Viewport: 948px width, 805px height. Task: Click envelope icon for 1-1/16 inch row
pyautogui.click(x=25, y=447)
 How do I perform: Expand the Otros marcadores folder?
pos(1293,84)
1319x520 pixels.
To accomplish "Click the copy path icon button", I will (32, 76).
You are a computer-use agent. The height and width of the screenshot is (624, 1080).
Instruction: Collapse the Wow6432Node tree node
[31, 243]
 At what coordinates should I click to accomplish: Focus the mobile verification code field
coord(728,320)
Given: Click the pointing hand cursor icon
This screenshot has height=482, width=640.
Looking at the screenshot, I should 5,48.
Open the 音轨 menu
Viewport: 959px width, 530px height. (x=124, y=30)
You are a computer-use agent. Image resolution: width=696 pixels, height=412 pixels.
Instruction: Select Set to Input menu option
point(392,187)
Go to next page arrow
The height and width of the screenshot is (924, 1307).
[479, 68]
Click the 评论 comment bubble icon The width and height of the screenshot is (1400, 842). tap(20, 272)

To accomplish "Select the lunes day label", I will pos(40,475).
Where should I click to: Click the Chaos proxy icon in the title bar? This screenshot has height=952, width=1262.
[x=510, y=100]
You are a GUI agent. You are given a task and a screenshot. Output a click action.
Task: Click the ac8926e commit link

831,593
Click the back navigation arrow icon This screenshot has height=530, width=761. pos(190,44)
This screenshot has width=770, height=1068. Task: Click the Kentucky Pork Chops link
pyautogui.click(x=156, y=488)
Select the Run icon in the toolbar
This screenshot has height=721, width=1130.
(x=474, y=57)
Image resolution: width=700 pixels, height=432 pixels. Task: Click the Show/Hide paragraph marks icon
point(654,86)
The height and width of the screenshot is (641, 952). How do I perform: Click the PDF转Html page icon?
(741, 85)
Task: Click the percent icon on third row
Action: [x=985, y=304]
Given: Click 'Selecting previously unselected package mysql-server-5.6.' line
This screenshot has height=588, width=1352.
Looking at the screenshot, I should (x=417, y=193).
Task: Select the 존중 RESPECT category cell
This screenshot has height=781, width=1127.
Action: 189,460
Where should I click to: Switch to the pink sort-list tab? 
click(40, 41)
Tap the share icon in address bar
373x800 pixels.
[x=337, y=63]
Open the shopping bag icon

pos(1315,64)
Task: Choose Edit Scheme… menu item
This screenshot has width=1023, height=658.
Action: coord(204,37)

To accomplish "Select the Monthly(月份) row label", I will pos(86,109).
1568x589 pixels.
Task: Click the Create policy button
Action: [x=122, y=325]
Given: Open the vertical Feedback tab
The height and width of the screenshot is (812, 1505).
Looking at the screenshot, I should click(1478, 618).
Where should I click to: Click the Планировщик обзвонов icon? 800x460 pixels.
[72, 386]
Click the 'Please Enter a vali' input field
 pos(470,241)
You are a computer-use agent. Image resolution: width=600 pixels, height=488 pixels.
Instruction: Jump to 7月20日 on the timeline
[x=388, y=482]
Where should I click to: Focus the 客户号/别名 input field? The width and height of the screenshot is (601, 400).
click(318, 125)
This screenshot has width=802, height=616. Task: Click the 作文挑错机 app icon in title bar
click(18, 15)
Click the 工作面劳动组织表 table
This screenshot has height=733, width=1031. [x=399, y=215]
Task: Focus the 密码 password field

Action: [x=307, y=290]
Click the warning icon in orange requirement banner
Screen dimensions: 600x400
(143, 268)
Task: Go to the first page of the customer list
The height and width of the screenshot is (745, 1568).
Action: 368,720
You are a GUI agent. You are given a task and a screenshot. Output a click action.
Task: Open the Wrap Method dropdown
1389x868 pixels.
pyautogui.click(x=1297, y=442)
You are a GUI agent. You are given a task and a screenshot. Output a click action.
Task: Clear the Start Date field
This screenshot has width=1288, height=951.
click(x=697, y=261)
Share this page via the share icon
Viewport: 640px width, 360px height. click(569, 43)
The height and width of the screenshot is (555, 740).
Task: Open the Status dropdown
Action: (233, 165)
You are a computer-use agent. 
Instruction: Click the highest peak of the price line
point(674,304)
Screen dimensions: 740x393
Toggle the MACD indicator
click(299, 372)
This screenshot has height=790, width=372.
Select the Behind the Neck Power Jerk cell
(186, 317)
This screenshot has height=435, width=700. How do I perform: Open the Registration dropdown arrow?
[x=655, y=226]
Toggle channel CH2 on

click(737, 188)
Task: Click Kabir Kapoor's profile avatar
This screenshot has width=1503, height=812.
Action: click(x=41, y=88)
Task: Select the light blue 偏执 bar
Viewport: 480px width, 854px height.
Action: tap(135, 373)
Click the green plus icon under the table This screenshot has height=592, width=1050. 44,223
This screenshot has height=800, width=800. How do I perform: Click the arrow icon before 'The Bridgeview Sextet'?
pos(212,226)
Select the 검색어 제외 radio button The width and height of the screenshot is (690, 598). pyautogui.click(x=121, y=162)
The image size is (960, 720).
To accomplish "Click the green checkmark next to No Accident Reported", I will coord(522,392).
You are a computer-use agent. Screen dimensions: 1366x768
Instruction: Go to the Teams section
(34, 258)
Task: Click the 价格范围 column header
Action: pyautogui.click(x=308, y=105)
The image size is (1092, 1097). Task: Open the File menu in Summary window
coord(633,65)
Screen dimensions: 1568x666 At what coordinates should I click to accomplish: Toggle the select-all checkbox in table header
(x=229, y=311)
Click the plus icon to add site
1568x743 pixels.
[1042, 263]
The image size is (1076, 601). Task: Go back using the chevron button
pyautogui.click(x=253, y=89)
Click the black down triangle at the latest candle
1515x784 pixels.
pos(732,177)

═══

Work to be completed: Quote the entries from the line containing "The image size is (960, 720)." through the line containing "I will coord(522,392).", word for word.

The completed task:
The image size is (960, 720).
To accomplish "Click the green checkmark next to No Accident Reported", I will coord(522,392).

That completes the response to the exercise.